3. Smart grids- Utilities are also using IoT to bring efficiency and resiliency to energy grids. Historically, energy flowed one along the grid: from the generation site to the consumer. However, connected devices now enable two-way communication along the entire energy supply chain from generation through distribution to use, thereby improving the utility's ability to both move and manage it.
Utilities can take and analyze real-time data transmitted by connected devices to detect all the blackouts and redirect distribution, as well as respond to changes in energy demand and load.
4. Environmental Monitoring- Connected devices can IoT can collect data that indicates the health and quality of air, water, and soil as well as fisheries, forests, and other natural habitats. They can also collect weather and other environmental data.
As such, IoT delivers the ability to not access significantly more real-time data about the environment at any given place but also enables a range of organizations in various industries to use that data to glean actionable insights.
5. Smart Buildings and Smart Homes- Property owners are using the power of IoT to make all sorts of buildings smarter, meaning they’re more energy efficient, comfortable, and convenient, as well as healthier and possibly safer, too.
An IoT ecosystem in a commercial building could include monitoring of the HVAC infrastructure that uses real-time data and automation technologies to constantly measure and adjust the temperature for optimum energy efficiency and comfort.

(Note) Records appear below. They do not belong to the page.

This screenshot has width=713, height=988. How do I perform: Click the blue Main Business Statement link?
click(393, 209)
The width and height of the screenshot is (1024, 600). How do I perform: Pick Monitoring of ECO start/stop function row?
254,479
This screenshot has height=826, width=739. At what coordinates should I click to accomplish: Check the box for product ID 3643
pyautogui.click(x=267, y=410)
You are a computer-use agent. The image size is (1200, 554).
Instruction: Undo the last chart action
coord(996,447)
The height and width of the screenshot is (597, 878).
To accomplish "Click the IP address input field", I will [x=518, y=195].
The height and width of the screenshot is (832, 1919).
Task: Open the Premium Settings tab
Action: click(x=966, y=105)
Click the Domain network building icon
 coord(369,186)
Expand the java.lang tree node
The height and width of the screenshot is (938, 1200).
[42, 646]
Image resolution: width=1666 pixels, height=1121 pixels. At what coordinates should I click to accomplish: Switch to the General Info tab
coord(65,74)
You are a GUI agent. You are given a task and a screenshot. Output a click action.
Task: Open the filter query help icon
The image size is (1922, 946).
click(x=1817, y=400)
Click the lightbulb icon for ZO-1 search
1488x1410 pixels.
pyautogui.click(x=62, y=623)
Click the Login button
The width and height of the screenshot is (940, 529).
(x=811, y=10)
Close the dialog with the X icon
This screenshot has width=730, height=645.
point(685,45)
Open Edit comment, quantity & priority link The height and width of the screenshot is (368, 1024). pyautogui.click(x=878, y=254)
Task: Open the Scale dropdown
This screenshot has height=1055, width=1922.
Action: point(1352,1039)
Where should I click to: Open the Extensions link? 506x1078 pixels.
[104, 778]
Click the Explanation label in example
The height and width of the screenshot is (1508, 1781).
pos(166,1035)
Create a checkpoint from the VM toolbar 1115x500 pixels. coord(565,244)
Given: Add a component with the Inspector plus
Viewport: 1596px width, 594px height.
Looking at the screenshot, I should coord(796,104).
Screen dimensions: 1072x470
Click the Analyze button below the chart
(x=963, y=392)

Meanwhile, cameras using AI could aid in crowd management to ensure public safety at events such as Sold-out concerts.
6. Supply Chain Management- Supply Chain Management has been under modernization, thanks to power lower sensors, GPS, and other tracking technologies that pinpoint assets as they move along a supply chain. Such information lets managers both effectively plan and more confidently reassure stakeholders about the location of items shipped or received.
7. Industrial, Agricultural, and Commercial Management- IoT has numerous applications in industrial and commercial settings, enabling everything from predictive maintenance to improved security at facilities to smart agriculture. These wide-ranging use cases employ an equally expansive list of technologies.
Although there are some industry-specific IoT use cases, many of the most common deployments involving connected technologies transcend any particular vertical and can be found across various organizations.